Data excerpts ▸
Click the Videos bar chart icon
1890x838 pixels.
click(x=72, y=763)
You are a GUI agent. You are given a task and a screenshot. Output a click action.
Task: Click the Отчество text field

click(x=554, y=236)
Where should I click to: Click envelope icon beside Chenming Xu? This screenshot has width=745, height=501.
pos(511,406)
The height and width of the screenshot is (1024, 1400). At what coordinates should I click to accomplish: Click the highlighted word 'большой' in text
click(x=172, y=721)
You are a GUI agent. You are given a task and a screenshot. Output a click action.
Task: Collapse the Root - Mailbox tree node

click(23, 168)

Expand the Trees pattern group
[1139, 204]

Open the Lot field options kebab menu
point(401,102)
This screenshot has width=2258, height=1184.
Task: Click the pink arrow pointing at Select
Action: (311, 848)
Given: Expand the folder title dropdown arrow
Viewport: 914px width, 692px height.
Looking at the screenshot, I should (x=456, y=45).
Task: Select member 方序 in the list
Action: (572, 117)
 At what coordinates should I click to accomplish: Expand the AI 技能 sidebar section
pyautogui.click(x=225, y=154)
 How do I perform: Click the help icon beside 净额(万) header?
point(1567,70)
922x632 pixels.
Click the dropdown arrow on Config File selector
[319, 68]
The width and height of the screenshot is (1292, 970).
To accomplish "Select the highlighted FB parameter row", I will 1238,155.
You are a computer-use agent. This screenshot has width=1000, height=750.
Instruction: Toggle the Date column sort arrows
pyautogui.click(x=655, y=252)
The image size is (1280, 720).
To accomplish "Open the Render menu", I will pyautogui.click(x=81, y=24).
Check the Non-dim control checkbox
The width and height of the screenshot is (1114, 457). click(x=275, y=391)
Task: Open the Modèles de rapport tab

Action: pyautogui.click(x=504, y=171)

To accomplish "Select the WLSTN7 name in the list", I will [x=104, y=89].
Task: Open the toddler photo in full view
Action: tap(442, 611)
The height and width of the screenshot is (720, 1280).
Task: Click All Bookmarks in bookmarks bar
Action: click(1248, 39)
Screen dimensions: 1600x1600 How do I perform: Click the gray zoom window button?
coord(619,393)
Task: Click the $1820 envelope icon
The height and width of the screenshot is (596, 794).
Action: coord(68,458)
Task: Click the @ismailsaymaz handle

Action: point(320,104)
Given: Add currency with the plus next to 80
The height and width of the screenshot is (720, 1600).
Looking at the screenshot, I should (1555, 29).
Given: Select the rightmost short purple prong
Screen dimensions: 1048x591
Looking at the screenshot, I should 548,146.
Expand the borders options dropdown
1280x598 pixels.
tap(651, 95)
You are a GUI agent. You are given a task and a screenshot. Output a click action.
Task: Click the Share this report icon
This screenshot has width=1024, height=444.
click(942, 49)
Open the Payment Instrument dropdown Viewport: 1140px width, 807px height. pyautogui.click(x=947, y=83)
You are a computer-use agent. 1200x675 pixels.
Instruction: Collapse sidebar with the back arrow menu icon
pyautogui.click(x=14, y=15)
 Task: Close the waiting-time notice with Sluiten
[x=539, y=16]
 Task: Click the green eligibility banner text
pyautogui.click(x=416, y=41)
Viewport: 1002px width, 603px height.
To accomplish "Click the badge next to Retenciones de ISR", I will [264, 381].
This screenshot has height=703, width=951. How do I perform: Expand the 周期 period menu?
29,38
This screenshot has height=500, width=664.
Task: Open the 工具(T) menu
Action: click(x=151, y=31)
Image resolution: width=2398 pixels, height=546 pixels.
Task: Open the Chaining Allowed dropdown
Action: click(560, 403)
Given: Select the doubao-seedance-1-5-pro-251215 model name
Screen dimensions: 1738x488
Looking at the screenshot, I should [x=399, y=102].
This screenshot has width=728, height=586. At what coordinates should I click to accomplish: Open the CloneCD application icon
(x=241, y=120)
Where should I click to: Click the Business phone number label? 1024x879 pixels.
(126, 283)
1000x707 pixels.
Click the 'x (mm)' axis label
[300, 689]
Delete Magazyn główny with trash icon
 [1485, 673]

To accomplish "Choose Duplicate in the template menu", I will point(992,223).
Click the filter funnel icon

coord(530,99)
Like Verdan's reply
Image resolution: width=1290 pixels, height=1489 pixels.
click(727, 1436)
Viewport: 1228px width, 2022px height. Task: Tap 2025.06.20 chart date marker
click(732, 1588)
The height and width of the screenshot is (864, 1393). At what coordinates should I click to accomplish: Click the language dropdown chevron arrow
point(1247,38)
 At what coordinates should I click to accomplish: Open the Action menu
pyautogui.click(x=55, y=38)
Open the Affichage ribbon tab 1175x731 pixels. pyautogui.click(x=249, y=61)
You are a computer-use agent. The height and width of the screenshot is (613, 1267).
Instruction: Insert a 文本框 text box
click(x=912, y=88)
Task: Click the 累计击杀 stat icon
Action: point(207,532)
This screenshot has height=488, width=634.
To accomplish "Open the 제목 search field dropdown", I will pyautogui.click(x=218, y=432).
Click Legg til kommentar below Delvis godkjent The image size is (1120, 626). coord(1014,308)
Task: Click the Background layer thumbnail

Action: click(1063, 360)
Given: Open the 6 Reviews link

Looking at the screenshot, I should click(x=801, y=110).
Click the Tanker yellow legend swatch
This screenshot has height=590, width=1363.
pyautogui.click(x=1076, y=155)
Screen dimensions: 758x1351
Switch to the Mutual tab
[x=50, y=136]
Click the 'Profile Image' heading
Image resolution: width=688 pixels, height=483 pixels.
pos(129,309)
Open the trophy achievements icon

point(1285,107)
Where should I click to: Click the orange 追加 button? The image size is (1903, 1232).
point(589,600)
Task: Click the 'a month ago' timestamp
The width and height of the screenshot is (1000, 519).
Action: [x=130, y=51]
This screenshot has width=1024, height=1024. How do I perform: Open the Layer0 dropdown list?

What you are asked to do ▸
Please write out, exactly as they appear above, only the lines in the stretch from the line with "The height and width of the screenshot is (1024, 1400)." through the line with "You are a computer-use agent. This".

Response for this exercise ▸
The height and width of the screenshot is (1024, 1400). At what coordinates should I click to accomplish: Click the highlighted word 'большой' in text
click(x=172, y=721)
You are a GUI agent. You are given a task and a screenshot. Output a click action.
Task: Collapse the Root - Mailbox tree node

click(23, 168)

Expand the Trees pattern group
[1139, 204]

Open the Lot field options kebab menu
point(401,102)
This screenshot has width=2258, height=1184.
Task: Click the pink arrow pointing at Select
Action: (311, 848)
Given: Expand the folder title dropdown arrow
Viewport: 914px width, 692px height.
Looking at the screenshot, I should (x=456, y=45).
Task: Select member 方序 in the list
Action: (572, 117)
 At what coordinates should I click to accomplish: Expand the AI 技能 sidebar section
pyautogui.click(x=225, y=154)
 How do I perform: Click the help icon beside 净额(万) header?
point(1567,70)
922x632 pixels.
Click the dropdown arrow on Config File selector
[319, 68]
The width and height of the screenshot is (1292, 970).
To accomplish "Select the highlighted FB parameter row", I will 1238,155.
You are a computer-use agent. This screenshot has width=1000, height=750.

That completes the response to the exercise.